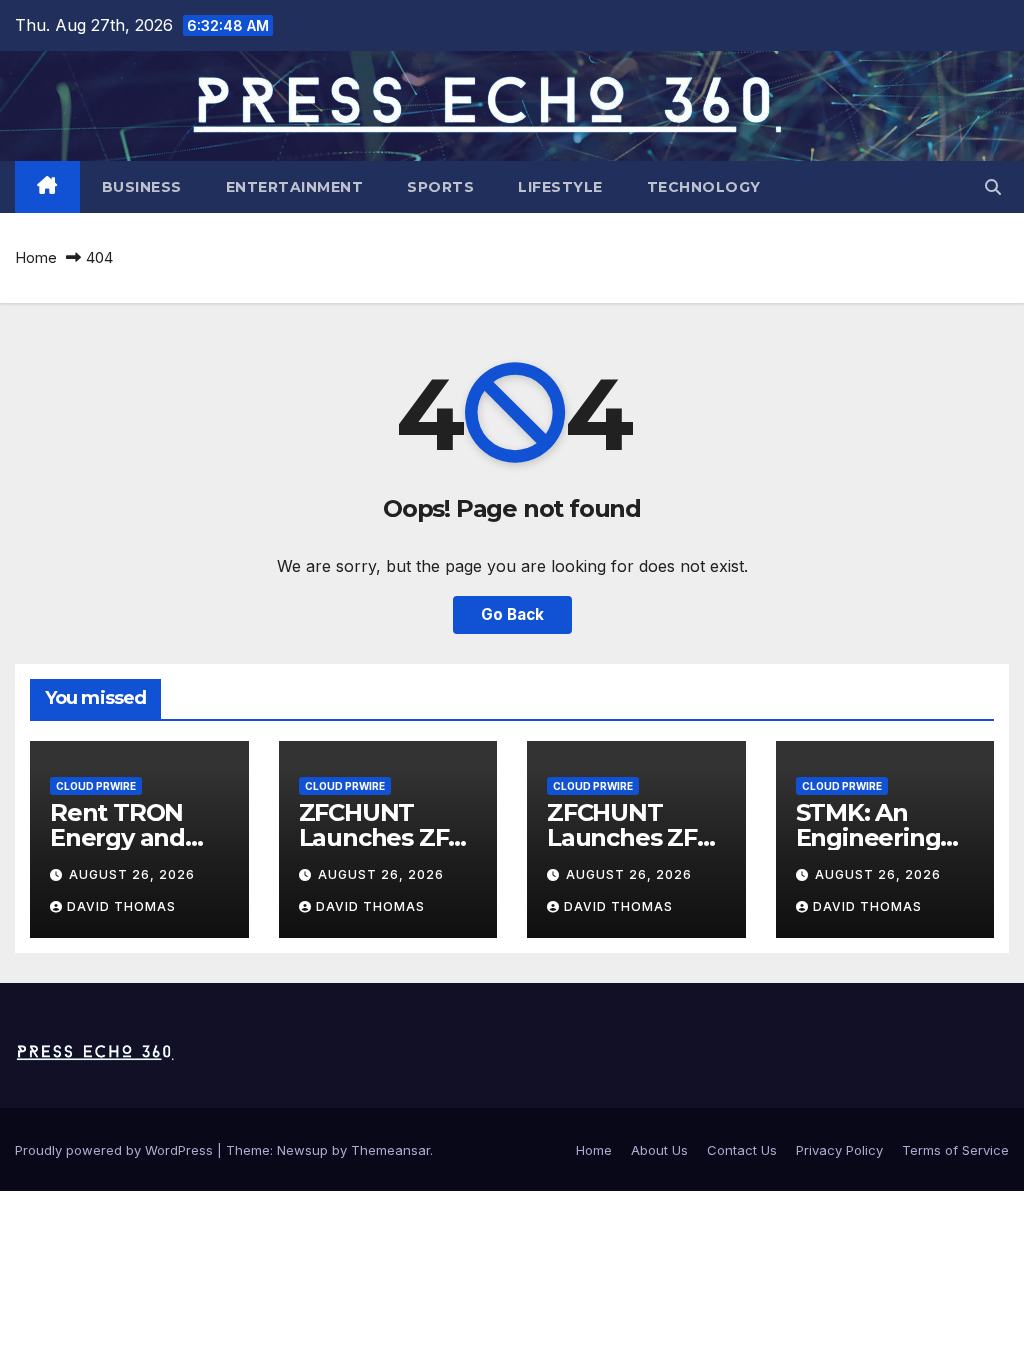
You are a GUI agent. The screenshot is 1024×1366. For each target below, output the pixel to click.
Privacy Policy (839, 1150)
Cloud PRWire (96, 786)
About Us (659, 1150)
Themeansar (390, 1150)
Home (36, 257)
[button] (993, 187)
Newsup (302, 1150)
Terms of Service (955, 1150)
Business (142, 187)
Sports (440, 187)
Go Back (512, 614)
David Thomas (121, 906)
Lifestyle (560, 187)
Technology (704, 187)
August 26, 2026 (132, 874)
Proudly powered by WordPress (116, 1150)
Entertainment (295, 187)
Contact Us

———

WORK TO COMPLETE
Starting at the line that contains "Business (142, 187)", write out every line to the end of the entries, exactly as given.

SOLUTION TO THE EXERCISE
Business (142, 187)
Sports (440, 187)
Go Back (512, 614)
David Thomas (121, 906)
Lifestyle (560, 187)
Technology (704, 187)
August 26, 2026 (132, 874)
Proudly powered by WordPress (116, 1150)
Entertainment (295, 187)
Contact Us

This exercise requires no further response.